Though Santos said he had no evidence that Napoles transferred funds to Revilla’s bank accounts, he had told the court that Napoles signed the receipts when her employees withdrew from Napoles-linked foundations millions of pesos believed to have ended up in Revilla’s bank accounts.

Santos also said they had bank records to show that Napoles transferred funds from her corporation to these nongovernment organizations used as dummy fronts for the ghost projects.

The AMLC also found suspicious that Revilla received millions of unexplained wealth at the same time he was alleged to have received kickbacks from Napoles according to Luy’s ledger.

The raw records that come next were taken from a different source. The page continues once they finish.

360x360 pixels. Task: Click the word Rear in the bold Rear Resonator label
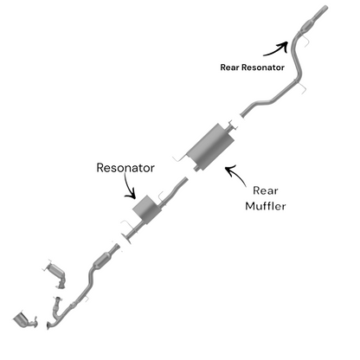[230, 68]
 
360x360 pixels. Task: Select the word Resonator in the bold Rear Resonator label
[263, 68]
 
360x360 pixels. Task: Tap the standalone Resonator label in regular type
[125, 168]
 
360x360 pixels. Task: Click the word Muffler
[266, 206]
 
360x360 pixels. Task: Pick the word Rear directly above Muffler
[266, 190]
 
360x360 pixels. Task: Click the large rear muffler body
[210, 146]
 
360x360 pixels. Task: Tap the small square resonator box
[146, 209]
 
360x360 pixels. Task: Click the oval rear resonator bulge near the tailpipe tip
[306, 26]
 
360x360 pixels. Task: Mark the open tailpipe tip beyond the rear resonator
[325, 8]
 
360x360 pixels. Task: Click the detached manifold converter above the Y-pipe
[57, 274]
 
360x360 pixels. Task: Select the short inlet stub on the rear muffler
[196, 169]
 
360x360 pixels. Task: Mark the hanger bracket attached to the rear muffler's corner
[179, 158]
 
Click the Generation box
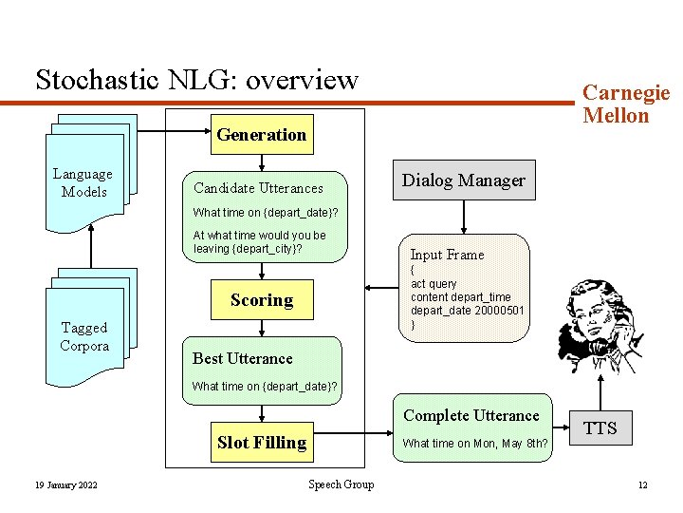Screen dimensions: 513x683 pos(261,135)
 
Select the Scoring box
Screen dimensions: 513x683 pos(261,300)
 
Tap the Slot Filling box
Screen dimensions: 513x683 pos(261,442)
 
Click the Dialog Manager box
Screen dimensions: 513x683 pos(463,180)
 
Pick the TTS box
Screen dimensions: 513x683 pos(600,428)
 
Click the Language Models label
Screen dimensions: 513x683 pos(83,182)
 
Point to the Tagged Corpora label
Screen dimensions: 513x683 pos(84,336)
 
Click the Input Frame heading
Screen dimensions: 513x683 pos(447,255)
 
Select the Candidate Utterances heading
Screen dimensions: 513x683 pos(258,188)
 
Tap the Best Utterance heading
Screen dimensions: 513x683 pos(243,358)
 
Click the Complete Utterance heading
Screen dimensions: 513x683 pos(471,415)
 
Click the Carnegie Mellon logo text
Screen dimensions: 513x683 pos(625,104)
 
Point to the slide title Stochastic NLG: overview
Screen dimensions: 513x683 pos(196,79)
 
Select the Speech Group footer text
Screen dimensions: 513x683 pos(341,484)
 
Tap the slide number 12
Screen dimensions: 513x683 pos(642,485)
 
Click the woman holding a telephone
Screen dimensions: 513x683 pos(599,327)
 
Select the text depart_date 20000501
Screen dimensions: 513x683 pos(467,311)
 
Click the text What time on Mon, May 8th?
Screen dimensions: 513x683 pos(474,444)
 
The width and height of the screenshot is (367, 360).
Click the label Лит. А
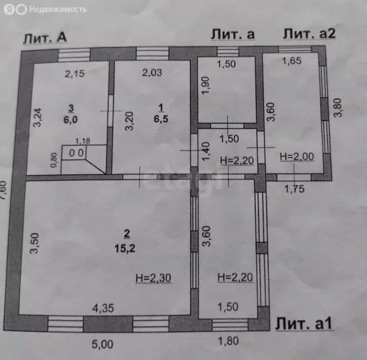[45, 38]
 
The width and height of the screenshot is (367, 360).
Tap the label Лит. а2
[309, 34]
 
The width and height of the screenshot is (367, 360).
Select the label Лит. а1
[304, 324]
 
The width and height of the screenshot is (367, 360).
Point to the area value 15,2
[125, 248]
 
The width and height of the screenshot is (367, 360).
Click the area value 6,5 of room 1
[161, 119]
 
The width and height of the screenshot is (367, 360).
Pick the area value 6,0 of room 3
[70, 120]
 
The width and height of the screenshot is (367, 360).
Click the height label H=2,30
[153, 278]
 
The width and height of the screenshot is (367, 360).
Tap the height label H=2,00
[297, 157]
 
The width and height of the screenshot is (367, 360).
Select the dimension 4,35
[103, 308]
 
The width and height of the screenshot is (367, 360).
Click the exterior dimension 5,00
[103, 344]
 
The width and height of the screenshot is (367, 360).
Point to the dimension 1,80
[228, 341]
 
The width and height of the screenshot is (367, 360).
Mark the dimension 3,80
[338, 108]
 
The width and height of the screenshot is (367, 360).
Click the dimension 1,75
[294, 188]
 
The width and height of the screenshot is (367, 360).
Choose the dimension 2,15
[75, 74]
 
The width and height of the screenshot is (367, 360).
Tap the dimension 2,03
[152, 73]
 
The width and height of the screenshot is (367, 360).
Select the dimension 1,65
[292, 61]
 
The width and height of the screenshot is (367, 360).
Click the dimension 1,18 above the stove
[82, 141]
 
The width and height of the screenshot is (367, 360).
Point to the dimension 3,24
[37, 118]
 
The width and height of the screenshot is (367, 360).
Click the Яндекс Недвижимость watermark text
[58, 9]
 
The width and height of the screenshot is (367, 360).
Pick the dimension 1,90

AMLC also said Nature Concepts Development and Realty Corp. controlled by Revilla’s wife Cavite Representative Lani Mercado-Revilla received substantial amounts worth P27.745 million, the bulk of which were deposited close to the dates Cambe allegedly received Revilla’s kickbacks from Luy.

Revilla and his wife also transferred to the company at least P16 million, Santos said.

The AMLC also noted that Mercado-Revilla’s company received the money despite having no operations and having insubstantial capital, Santos said.

Revilla is detained at the Philippine National Police Custodial Center as he faces plunder for his alleged involvement in the pork barrel scam, the purported scheme of using public funds to ghost projects for kickbacks.